Information given Start Marker

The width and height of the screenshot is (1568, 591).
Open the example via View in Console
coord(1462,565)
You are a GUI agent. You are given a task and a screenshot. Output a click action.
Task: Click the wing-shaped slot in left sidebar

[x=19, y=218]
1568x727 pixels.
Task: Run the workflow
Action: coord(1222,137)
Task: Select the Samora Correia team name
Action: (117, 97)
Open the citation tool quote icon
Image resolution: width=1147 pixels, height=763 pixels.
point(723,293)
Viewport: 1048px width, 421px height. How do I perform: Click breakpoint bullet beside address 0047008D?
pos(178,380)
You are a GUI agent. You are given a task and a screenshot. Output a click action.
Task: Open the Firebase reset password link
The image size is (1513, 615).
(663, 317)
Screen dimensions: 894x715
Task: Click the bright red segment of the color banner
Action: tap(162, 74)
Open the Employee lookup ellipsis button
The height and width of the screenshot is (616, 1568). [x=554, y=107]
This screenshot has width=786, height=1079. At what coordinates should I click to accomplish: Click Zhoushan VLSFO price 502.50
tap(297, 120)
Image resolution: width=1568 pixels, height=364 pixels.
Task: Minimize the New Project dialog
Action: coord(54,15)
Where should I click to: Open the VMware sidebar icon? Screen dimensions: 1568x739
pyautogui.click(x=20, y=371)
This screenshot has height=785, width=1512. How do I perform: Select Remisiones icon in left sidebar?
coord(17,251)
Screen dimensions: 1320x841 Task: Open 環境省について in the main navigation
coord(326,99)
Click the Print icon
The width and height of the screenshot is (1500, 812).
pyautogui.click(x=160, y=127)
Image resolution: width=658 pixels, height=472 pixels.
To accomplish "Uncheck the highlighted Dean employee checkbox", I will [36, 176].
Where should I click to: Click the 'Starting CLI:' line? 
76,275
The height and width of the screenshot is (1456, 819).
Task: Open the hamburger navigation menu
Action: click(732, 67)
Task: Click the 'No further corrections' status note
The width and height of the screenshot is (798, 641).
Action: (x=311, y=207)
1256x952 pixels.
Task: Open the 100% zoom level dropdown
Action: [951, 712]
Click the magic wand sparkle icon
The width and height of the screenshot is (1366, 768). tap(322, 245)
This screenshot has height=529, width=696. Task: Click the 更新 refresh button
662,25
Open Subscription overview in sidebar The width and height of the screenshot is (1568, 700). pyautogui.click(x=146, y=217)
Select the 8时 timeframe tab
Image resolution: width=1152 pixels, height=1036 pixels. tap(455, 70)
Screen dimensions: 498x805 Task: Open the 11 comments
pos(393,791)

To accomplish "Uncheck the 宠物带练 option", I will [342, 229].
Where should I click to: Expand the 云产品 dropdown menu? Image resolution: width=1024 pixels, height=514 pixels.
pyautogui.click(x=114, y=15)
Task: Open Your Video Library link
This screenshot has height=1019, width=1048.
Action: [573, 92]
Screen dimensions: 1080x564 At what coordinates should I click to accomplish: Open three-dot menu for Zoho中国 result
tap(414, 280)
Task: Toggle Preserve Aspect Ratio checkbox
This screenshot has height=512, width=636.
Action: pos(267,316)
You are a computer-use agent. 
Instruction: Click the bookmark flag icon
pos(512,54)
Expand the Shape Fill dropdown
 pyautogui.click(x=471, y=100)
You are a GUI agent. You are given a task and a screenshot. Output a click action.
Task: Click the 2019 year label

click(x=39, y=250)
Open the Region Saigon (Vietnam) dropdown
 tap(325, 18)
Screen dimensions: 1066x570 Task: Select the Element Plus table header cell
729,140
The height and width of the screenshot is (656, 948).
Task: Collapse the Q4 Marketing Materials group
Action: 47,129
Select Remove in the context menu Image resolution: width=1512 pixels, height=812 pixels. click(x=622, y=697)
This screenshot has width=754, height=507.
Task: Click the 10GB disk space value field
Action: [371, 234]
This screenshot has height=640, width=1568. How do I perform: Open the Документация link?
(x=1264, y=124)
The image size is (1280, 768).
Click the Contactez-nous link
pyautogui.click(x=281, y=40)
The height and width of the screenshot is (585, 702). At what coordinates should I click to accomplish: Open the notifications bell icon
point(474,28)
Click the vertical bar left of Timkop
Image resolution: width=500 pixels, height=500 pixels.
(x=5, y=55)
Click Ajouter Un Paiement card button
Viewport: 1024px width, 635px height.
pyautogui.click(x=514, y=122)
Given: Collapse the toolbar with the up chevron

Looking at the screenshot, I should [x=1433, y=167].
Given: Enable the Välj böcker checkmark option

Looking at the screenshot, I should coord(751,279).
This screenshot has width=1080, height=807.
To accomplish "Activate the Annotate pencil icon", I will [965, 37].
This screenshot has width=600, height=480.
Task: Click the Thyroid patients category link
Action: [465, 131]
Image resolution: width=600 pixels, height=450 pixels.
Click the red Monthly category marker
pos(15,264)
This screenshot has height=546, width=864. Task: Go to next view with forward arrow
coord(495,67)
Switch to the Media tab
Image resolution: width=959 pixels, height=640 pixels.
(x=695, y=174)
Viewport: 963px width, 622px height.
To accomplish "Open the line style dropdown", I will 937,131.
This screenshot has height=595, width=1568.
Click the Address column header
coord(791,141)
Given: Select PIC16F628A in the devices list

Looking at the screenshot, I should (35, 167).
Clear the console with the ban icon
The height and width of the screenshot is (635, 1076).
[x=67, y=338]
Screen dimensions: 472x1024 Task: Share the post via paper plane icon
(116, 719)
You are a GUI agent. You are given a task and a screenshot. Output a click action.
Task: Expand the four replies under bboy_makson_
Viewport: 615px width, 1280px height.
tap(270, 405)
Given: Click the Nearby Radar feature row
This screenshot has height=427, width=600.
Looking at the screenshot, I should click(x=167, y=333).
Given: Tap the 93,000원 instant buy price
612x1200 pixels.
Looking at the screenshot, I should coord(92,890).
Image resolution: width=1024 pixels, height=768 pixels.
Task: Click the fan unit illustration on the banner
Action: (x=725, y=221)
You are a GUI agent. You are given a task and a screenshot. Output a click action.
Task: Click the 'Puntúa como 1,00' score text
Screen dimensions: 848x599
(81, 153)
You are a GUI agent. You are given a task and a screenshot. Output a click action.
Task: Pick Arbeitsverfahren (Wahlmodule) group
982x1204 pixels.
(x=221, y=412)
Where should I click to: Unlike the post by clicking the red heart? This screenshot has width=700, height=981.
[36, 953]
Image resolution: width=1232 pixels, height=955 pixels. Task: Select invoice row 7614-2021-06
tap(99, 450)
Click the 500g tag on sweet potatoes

Information given End Marker

» **Exercise instructions**: Down to the last line, restate the records exactly.

» **Written response**:
The width and height of the screenshot is (1568, 591).
Open the example via View in Console
coord(1462,565)
You are a GUI agent. You are given a task and a screenshot. Output a click action.
Task: Click the wing-shaped slot in left sidebar

[x=19, y=218]
1568x727 pixels.
Task: Run the workflow
Action: coord(1222,137)
Task: Select the Samora Correia team name
Action: (117, 97)
Open the citation tool quote icon
Image resolution: width=1147 pixels, height=763 pixels.
point(723,293)
Viewport: 1048px width, 421px height. How do I perform: Click breakpoint bullet beside address 0047008D?
pos(178,380)
You are a GUI agent. You are given a task and a screenshot. Output a click action.
Task: Open the Firebase reset password link
The image size is (1513, 615).
(663, 317)
Screen dimensions: 894x715
Task: Click the bright red segment of the color banner
Action: tap(162, 74)
Open the Employee lookup ellipsis button
The height and width of the screenshot is (616, 1568). [x=554, y=107]
This screenshot has width=786, height=1079. At what coordinates should I click to accomplish: Click Zhoushan VLSFO price 502.50
tap(297, 120)
Image resolution: width=1568 pixels, height=364 pixels.
Task: Minimize the New Project dialog
Action: coord(54,15)
Where should I click to: Open the VMware sidebar icon? Screen dimensions: 1568x739
pyautogui.click(x=20, y=371)
This screenshot has height=785, width=1512. How do I perform: Select Remisiones icon in left sidebar?
coord(17,251)
Screen dimensions: 1320x841 Task: Open 環境省について in the main navigation
coord(326,99)
Click the Print icon
The width and height of the screenshot is (1500, 812).
pyautogui.click(x=160, y=127)
Image resolution: width=658 pixels, height=472 pixels.
To accomplish "Uncheck the highlighted Dean employee checkbox", I will [36, 176].
Where should I click to: Click the 'Starting CLI:' line? 
76,275
The height and width of the screenshot is (1456, 819).
Task: Open the hamburger navigation menu
Action: click(732, 67)
Task: Click the 'No further corrections' status note
The width and height of the screenshot is (798, 641).
Action: (x=311, y=207)
1256x952 pixels.
Task: Open the 100% zoom level dropdown
Action: [951, 712]
Click the magic wand sparkle icon
The width and height of the screenshot is (1366, 768). tap(322, 245)
This screenshot has height=529, width=696. Task: Click the 更新 refresh button
662,25
Open Subscription overview in sidebar The width and height of the screenshot is (1568, 700). pyautogui.click(x=146, y=217)
Select the 8时 timeframe tab
Image resolution: width=1152 pixels, height=1036 pixels. tap(455, 70)
Screen dimensions: 498x805 Task: Open the 11 comments
pos(393,791)

To accomplish "Uncheck the 宠物带练 option", I will [342, 229].
Where should I click to: Expand the 云产品 dropdown menu? Image resolution: width=1024 pixels, height=514 pixels.
pyautogui.click(x=114, y=15)
Task: Open Your Video Library link
This screenshot has height=1019, width=1048.
Action: [573, 92]
Screen dimensions: 1080x564 At what coordinates should I click to accomplish: Open three-dot menu for Zoho中国 result
tap(414, 280)
Task: Toggle Preserve Aspect Ratio checkbox
This screenshot has height=512, width=636.
Action: pos(267,316)
You are a computer-use agent. 
Instruction: Click the bookmark flag icon
pos(512,54)
Expand the Shape Fill dropdown
 pyautogui.click(x=471, y=100)
You are a GUI agent. You are given a task and a screenshot. Output a click action.
Task: Click the 2019 year label

click(x=39, y=250)
Open the Region Saigon (Vietnam) dropdown
 tap(325, 18)
Screen dimensions: 1066x570 Task: Select the Element Plus table header cell
729,140
The height and width of the screenshot is (656, 948).
Task: Collapse the Q4 Marketing Materials group
Action: 47,129
Select Remove in the context menu Image resolution: width=1512 pixels, height=812 pixels. click(x=622, y=697)
This screenshot has width=754, height=507.
Task: Click the 10GB disk space value field
Action: [371, 234]
This screenshot has height=640, width=1568. How do I perform: Open the Документация link?
(x=1264, y=124)
The image size is (1280, 768).
Click the Contactez-nous link
pyautogui.click(x=281, y=40)
The height and width of the screenshot is (585, 702). At what coordinates should I click to accomplish: Open the notifications bell icon
point(474,28)
Click the vertical bar left of Timkop
Image resolution: width=500 pixels, height=500 pixels.
(x=5, y=55)
Click Ajouter Un Paiement card button
Viewport: 1024px width, 635px height.
pyautogui.click(x=514, y=122)
Given: Collapse the toolbar with the up chevron

Looking at the screenshot, I should [x=1433, y=167].
Given: Enable the Välj böcker checkmark option

Looking at the screenshot, I should coord(751,279).
This screenshot has width=1080, height=807.
To accomplish "Activate the Annotate pencil icon", I will [965, 37].
This screenshot has width=600, height=480.
Task: Click the Thyroid patients category link
Action: [465, 131]
Image resolution: width=600 pixels, height=450 pixels.
Click the red Monthly category marker
pos(15,264)
This screenshot has height=546, width=864. Task: Go to next view with forward arrow
coord(495,67)
Switch to the Media tab
Image resolution: width=959 pixels, height=640 pixels.
(x=695, y=174)
Viewport: 963px width, 622px height.
To accomplish "Open the line style dropdown", I will 937,131.
This screenshot has height=595, width=1568.
Click the Address column header
coord(791,141)
Given: Select PIC16F628A in the devices list

Looking at the screenshot, I should (35, 167).
Clear the console with the ban icon
The height and width of the screenshot is (635, 1076).
[x=67, y=338]
Screen dimensions: 472x1024 Task: Share the post via paper plane icon
(116, 719)
You are a GUI agent. You are given a task and a screenshot. Output a click action.
Task: Expand the four replies under bboy_makson_
Viewport: 615px width, 1280px height.
tap(270, 405)
Given: Click the Nearby Radar feature row
This screenshot has height=427, width=600.
Looking at the screenshot, I should click(x=167, y=333).
Given: Tap the 93,000원 instant buy price
612x1200 pixels.
Looking at the screenshot, I should coord(92,890).
Image resolution: width=1024 pixels, height=768 pixels.
Task: Click the fan unit illustration on the banner
Action: (x=725, y=221)
You are a GUI agent. You are given a task and a screenshot. Output a click action.
Task: Click the 'Puntúa como 1,00' score text
Screen dimensions: 848x599
(81, 153)
You are a GUI agent. You are given a task and a screenshot. Output a click action.
Task: Pick Arbeitsverfahren (Wahlmodule) group
982x1204 pixels.
(x=221, y=412)
Where should I click to: Unlike the post by clicking the red heart? This screenshot has width=700, height=981.
[36, 953]
Image resolution: width=1232 pixels, height=955 pixels. Task: Select invoice row 7614-2021-06
tap(99, 450)
Click the 500g tag on sweet potatoes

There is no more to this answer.